*Data supplied*.
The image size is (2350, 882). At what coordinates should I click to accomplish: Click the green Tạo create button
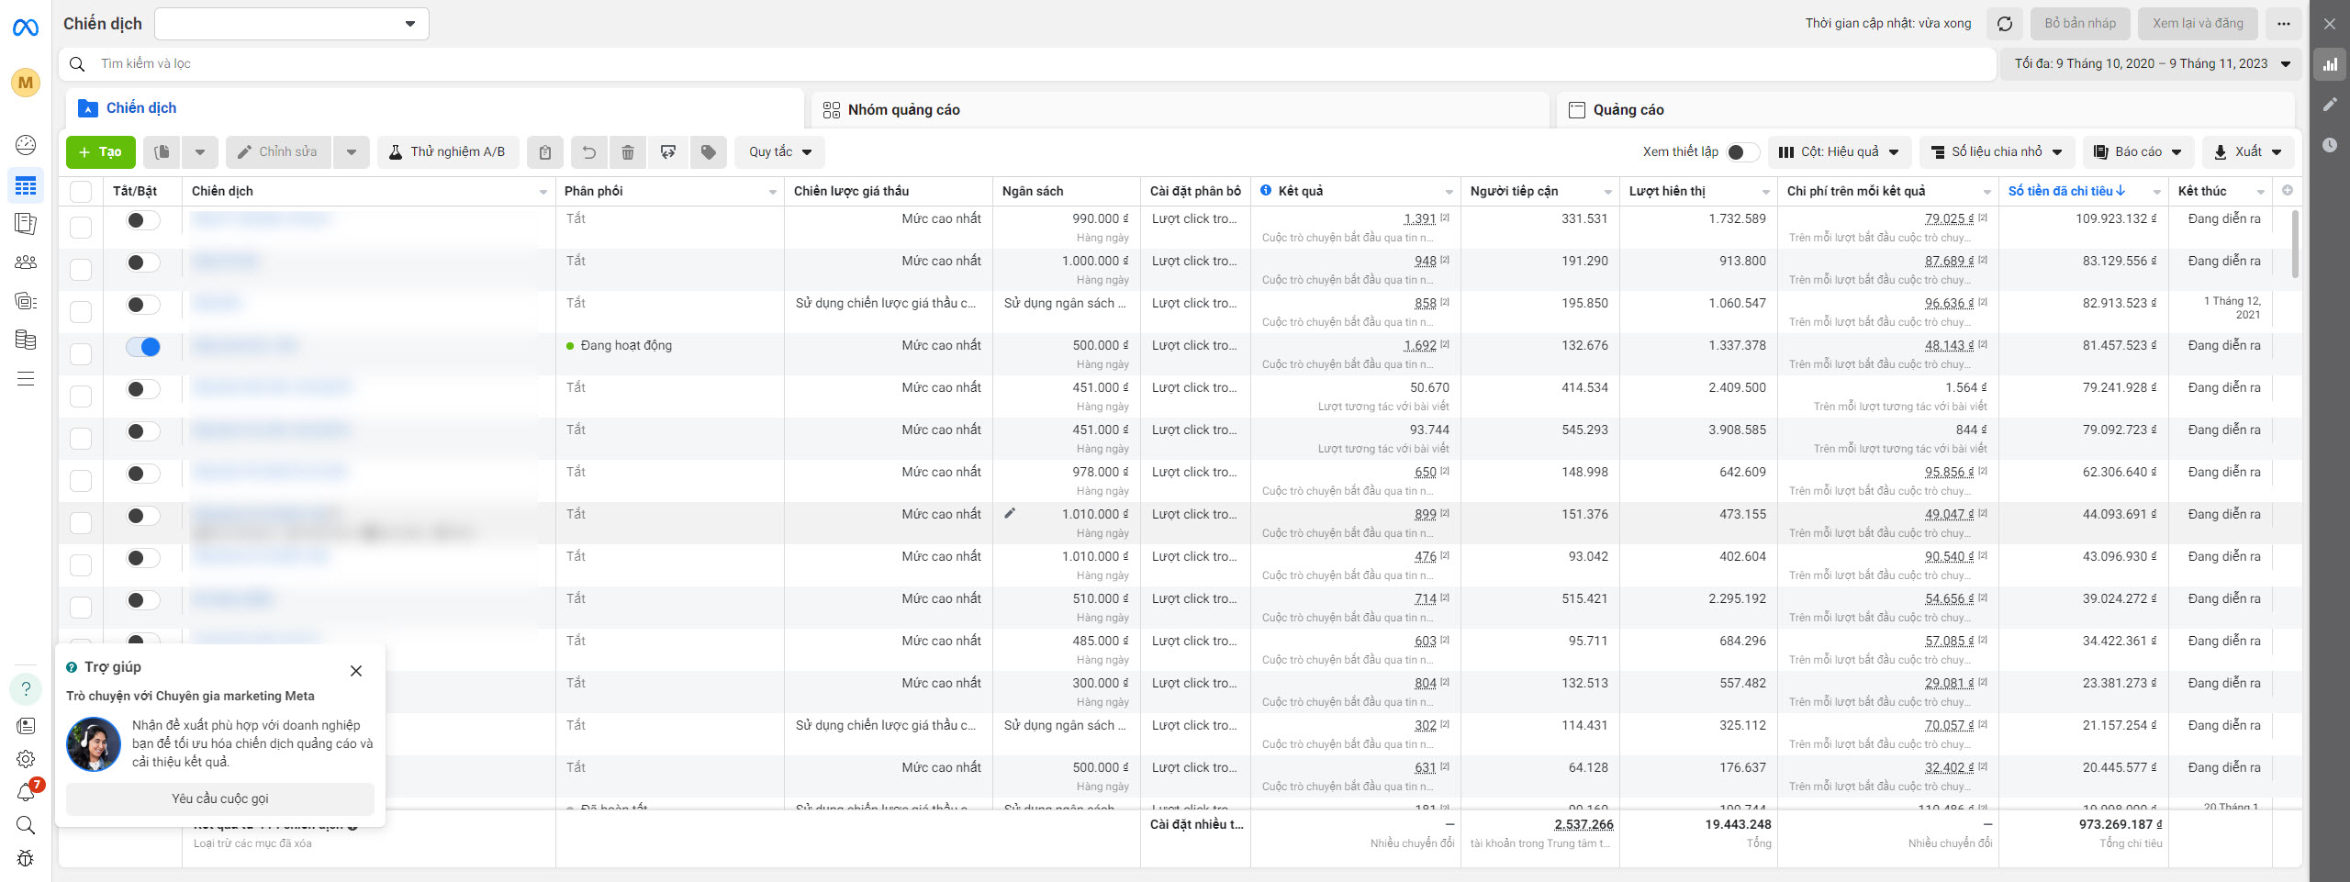101,152
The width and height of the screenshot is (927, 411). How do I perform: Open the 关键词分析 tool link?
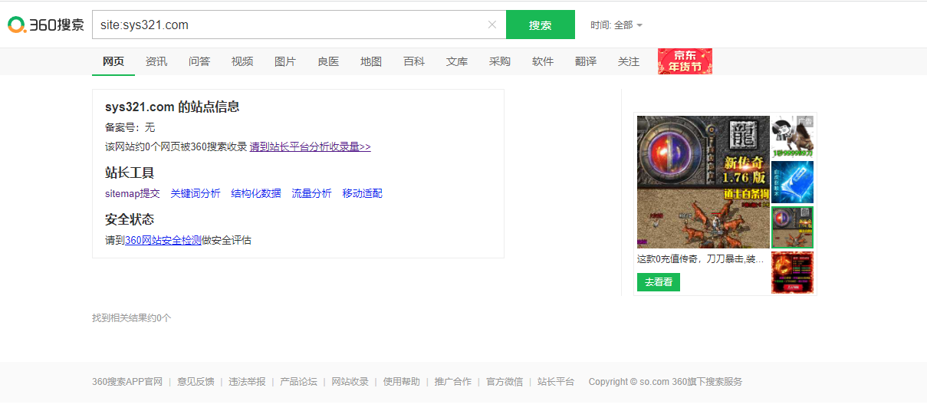pos(196,193)
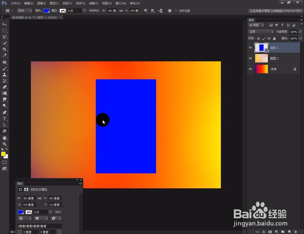The width and height of the screenshot is (304, 234).
Task: Hide the 矩形 1 layer
Action: (x=250, y=47)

*What is required*. The reply must match the records exactly, apart from the pictures, which are left out.

*Reply to the exercise*.
The image size is (2350, 882). At what coordinates should I click to accomplish: Click the green Tạo create button
101,152
The width and height of the screenshot is (927, 411). How do I perform: Open the 关键词分析 tool link?
pos(196,193)
The width and height of the screenshot is (304, 234).
Task: Hide the 矩形 1 layer
Action: (x=250, y=47)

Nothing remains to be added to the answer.